Manajer Chelsea mengomentari inkonsistensi wasit di dalam laga kontra Arsenal

Ibukota – Pelatih kepala Chelsea Enzo Maresca mempertanyakan konsistensi tindakan wasit setelahnya hasil imbang 1-1 berhadapan dengan Arsenal, khususnya terkait kartu merah untuk Moises Caicedo yang dimaksud dinilai layak namun dianggap tidak ada sejalan dengan keputusan-keputusan lain di laga berbeda.

Maresca menegaskan bahwa dirinya tidaklah mempersoalkan kartu merah Caicedo, tetapi ia menyoroti inkonsistensi wasit.

“Itu adalah kartu merah. Tapi mengapa pelanggaran Bentancur terhadap Reece bukanlah kartu merah pada waktu laga tandang berperang melawan Spurs?” ucapannya disitir dari laman resmi klub pada Jakarta, Senin.

Caicedo diusir oleh wasit Anthony Taylor pasca tinjauan VAR menghadapi tekel terlambat untuk Mikel Merino tujuh menit sebelum jeda. Meski bermain dengan 10 orang, Trevoh Chalobah mengakibatkan Chelsea unggul pada menit ke-48 sebelum Merino menyamakan kedudukan mendekati satu jam permainan.

Maresca mengumumkan bahwa insiden lain seperti sikutan Piero Hincapie untuk Chalobah juga layak mendapat kartu merah. “Wasit mengungkapkan pada saya itu bukanlah sikutan, tapi Chalobah matanya lebam, dan juga wasit tidaklah mengambil keputusan,” kata Maresca.

Pelatih Chelsea itu menambahkan bahwa para manajer semakin kesulitan mengenali standar pengambilan langkah terhadap insiden-insiden sejenis namun berbeda perlakuan.

Di kubu lawan, pembimbing Arsenal Mikel Arteta menuding Chelsea mencoba berusaha mencapai para pemain Arsenal yang dimaksud telah mendapat kartu jaundice demi menyamakan jumlah agregat pemain.

“Kami mendapat empat kartu kuning.
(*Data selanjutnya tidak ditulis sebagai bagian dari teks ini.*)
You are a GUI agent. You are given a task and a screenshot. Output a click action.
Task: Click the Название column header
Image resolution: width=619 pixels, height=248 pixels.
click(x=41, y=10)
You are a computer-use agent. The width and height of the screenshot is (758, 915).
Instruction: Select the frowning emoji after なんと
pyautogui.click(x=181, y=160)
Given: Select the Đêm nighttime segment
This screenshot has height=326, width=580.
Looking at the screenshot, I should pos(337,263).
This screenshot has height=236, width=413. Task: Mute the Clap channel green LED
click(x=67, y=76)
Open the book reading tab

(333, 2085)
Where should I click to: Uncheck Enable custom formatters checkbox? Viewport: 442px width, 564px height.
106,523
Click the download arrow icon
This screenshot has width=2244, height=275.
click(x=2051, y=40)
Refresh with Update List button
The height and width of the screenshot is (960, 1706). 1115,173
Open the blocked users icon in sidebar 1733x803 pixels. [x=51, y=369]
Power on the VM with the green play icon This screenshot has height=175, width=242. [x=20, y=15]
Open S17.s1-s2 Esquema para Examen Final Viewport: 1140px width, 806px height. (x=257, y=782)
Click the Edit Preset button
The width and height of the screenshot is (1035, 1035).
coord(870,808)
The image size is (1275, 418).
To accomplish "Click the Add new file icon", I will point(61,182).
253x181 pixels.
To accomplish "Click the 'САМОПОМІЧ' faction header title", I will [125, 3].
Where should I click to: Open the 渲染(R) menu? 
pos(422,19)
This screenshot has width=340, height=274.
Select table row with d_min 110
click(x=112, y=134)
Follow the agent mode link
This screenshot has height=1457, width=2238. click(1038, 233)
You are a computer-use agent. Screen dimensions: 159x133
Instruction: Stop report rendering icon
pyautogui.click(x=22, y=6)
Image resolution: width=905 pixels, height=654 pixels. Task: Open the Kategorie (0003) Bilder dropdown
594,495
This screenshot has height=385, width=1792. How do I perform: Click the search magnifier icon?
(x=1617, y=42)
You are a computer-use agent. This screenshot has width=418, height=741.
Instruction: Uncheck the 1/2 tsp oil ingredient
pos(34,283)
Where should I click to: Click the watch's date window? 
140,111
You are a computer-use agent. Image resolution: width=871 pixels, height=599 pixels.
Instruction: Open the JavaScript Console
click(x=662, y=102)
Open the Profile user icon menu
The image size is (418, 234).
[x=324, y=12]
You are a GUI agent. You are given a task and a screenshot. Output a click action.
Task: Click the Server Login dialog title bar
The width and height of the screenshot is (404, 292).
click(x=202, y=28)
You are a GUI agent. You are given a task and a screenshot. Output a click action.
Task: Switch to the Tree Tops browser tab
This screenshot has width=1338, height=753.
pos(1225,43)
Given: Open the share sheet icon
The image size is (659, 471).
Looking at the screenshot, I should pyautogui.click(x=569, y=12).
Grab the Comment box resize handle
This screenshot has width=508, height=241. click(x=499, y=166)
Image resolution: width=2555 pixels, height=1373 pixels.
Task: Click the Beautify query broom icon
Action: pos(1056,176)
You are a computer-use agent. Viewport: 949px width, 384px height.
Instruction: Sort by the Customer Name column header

Para pemain itu jelas ditargetkan untuk mencoba menyamakan total pemain,” kata Arteta.

Arsenal memang sebenarnya mendapat empat kartu jaundice di fase pertama melalui Martin Zubimendi, Cristhian Mosquera, Riccardo Calafiori, dan juga Hincapie. Arteta kemudian mengejutkan Calafiori pada jeda pertandingan demi mengelakkan risiko kartu kedua.

Arteta menjelaskan bahwa timnya mencoba memenangi permainan setelahnya kartu merah Caicedo, tetapi situasi permanen sulit dikelola. “Setelah Caicedo keluar, kami ingin mengambil alih permainan, tapi kami tidaklah melakukan itu,” kata Arteta, menyinggung tingginya tensi pertandingan menghasilkan kontrol permainan tak berjalan sesuai rencana.

Dengan hasil imbang ini, pemuncak klasemen Arsenal yang dimaksud pada pekan sebelumnya terpaut enam poin dari kedudukan kedua yang mana ditempati Chelsea saat ini memiliki jeda lima poin dari runner up yang dimaksud diisi oleh Manchester City. Sementara Chelsea turun ke peringkat tiga dengan torehan 24 poin.